О границе РЮО с Грузией
I. В последние недели в публичном поле достаточно явственно обозначилась проблема различий в подходах югоосетинской и российской сторон к вопросу «о линии прохождения государственной границы Республики Южная Осетия с Грузией» (для Южной Осетии это вопрос о территориальных пределах распространения своего государственного суверенитета; для России — это вопрос о территориальных пределах исполнения ею тех военно-политических и международно-правовых полномочий, которые были приняты РФ к исполнению — формально по двусторонним договоренностям с самой РЮО). Статус этих различий пока ограничен обсуждением представителями сторон содержания предполагаемого к принятию в ближайшем будущем нормативно-правового акта Парламентом РЮО, касающегося границ республики.

◇ ◇ ◇ ◇ ◇

→ **Задание**
Чем, согласно источнику о границе РЮО с Грузией, пока ограничен статус различий в подходах югоосетинской и российской сторон? Приведённые далее данные здесь никакой роли не играют.

→ **Фрагмент данных**
◇ ◇ ◇ ◇ ◇

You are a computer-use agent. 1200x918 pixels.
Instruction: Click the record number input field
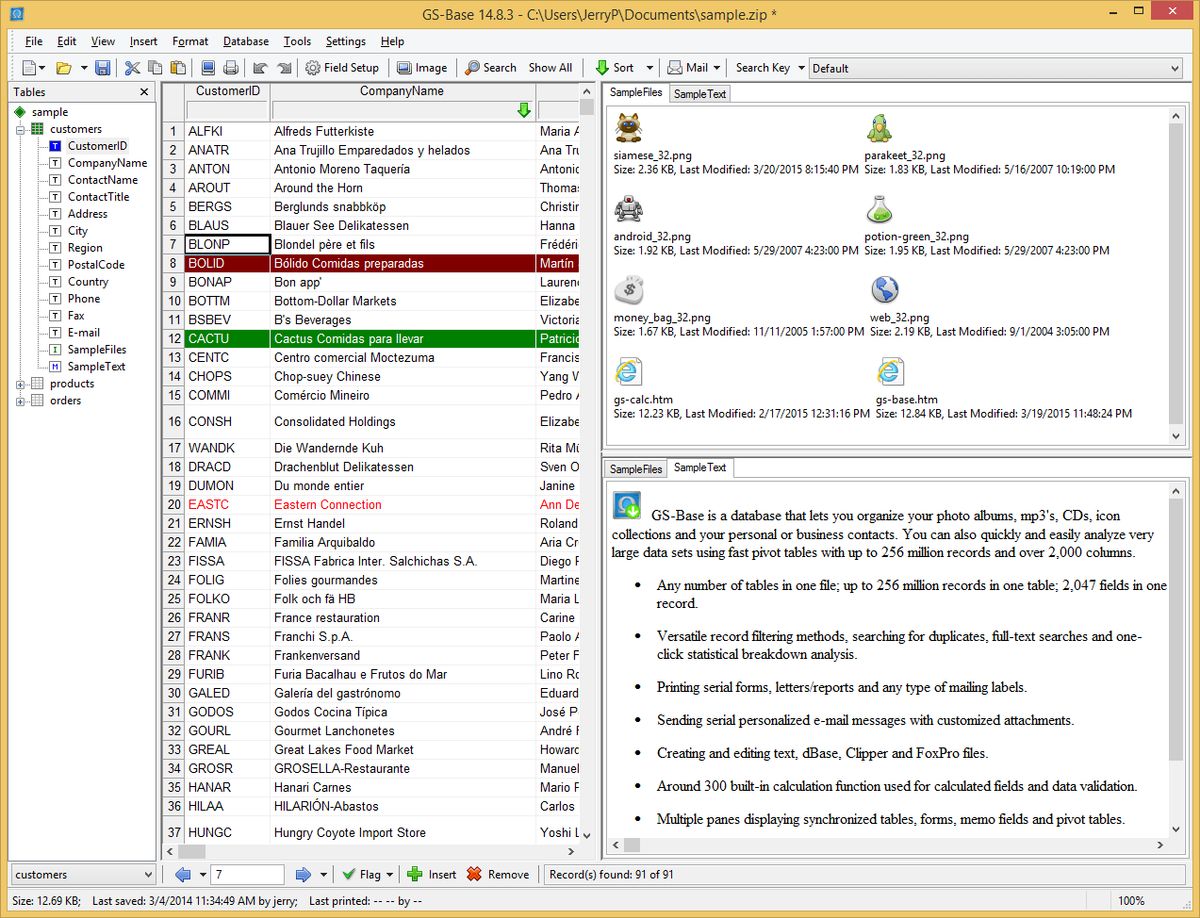246,873
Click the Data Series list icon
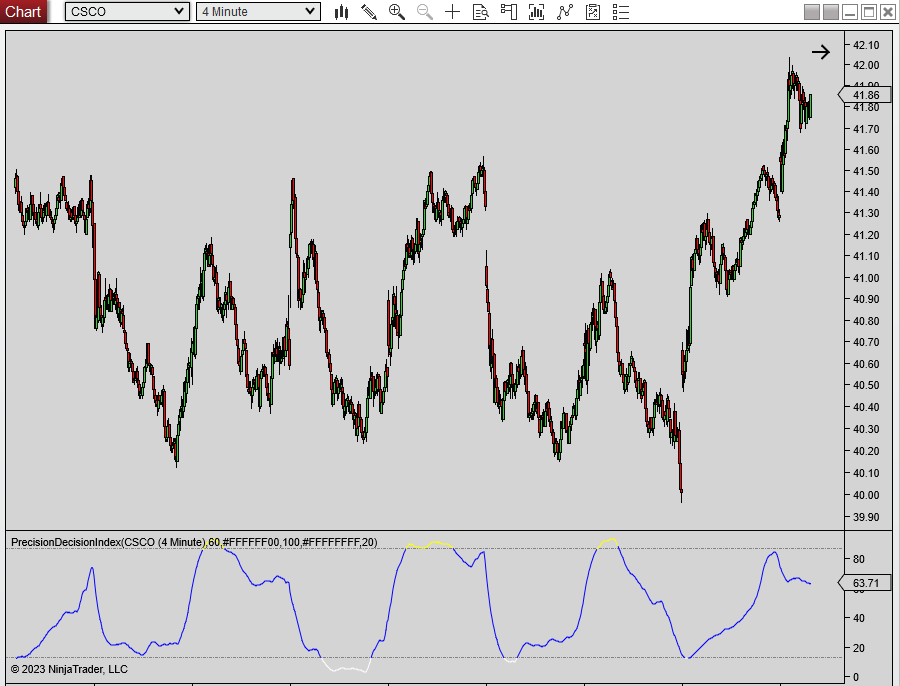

◇ ◇ ◇ ◇ ◇

→ **Результат выполнения**
Обсуждением представителями сторон содержания нормативно-правового акта о границах республики, который Парламент РЮО предполагает принять в ближайшем будущем.